124. The use of any one of claims 108, 109, and 111-116, or the composition for use of any one of claims 110-116, wherein the disease or disorder is an infectious disease.

125. The use of any one of claims 108, 109, and 111-116, or the composition for use of any one of claims 110-116, wherein the disease or disorder is inflammatory bowel disease, allergy, chronic obstructive pulmonary disease (COPD), type 1 diabetes, type 2 diabetes, liver disease, organ transplant rejection, multiple sclerosis, arthritis, psoriasis, heart disease, macrophage activation syndrome (MAS), adult-onset Still’s disease (AOSD), hemophagocytic lymphohistiocytosis (HLH), dry eye disease (DED), cytokine release syndrome (CRS), systemic inflammatory response syndrome SIRS), autoinflammation with infantile enterocolitis (AIFEC), XIAP deficiency, NLRC4 gain-of-function mutation, sarcoidosis, atopic dermatitis, Behçet’s disease, systemic lupus erythematosus (SLE), acute coronary syndrome, allergies, amyotrophic lateral sclerosis (ALS), asthma, Celiac disease, or age-related macular degeneration (AMD), osteoporosis, Parkinson’s disease, Grave’s disease, Hashimoto’s thyroiditis, Addison’s disease, dermatomyositis, myasthenia gravis, pernicious anemia, Sjogren syndrome, vasculitis, uveitis, sepsis, atherosclerosis, ankylosing spondylitis, acute respiratory syndrome coronavirus (SARS-CoV), or acute respiratory syndrome coronavirus 2 (SARS-CoV-2).

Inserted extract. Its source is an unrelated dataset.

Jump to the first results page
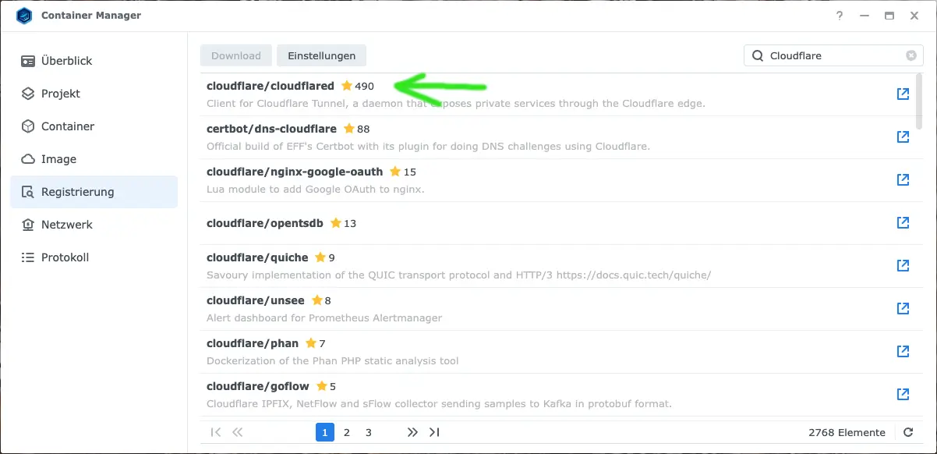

126. The use or composition for use of claim 125, wherein: the inflammatory bowel disease is Crohn’s disease or ulcerative colitis; the arthritis is rheumatoid arthritis, psoriatic arthritis, idiopathic arthritis, or giant cell arthritis; the psoriasis is plaque psoriasis; the organ transplant rejection is a kidney transplant rejection; the heart disease is ischemic heart disease; the MAS is infantile MAS; or the sarcoidosis is pulmonary sarcoidosis.

127. The use or composition for use of claim 126, wherein: the rheumatoid arthritis is juvenile rheumatoid arthritis; or the idiopathic arthritis is juvenile idiopathic arthritis. AbstractProvided are novel antibodies and antigen-binding fragments thereof that bind interleukin-18 receptor beta (IL-18Rβ), along with conjugates thereof, nucleic acids encoding the same, compositions comprising the same, and methods of producing and using the same, including in the treatment of various diseases and conditions, such as inflammatory bowel disease, and other immune-mediated diseases, autoimmune diseases, inflammatory diseases, cancers, and infectious diseases.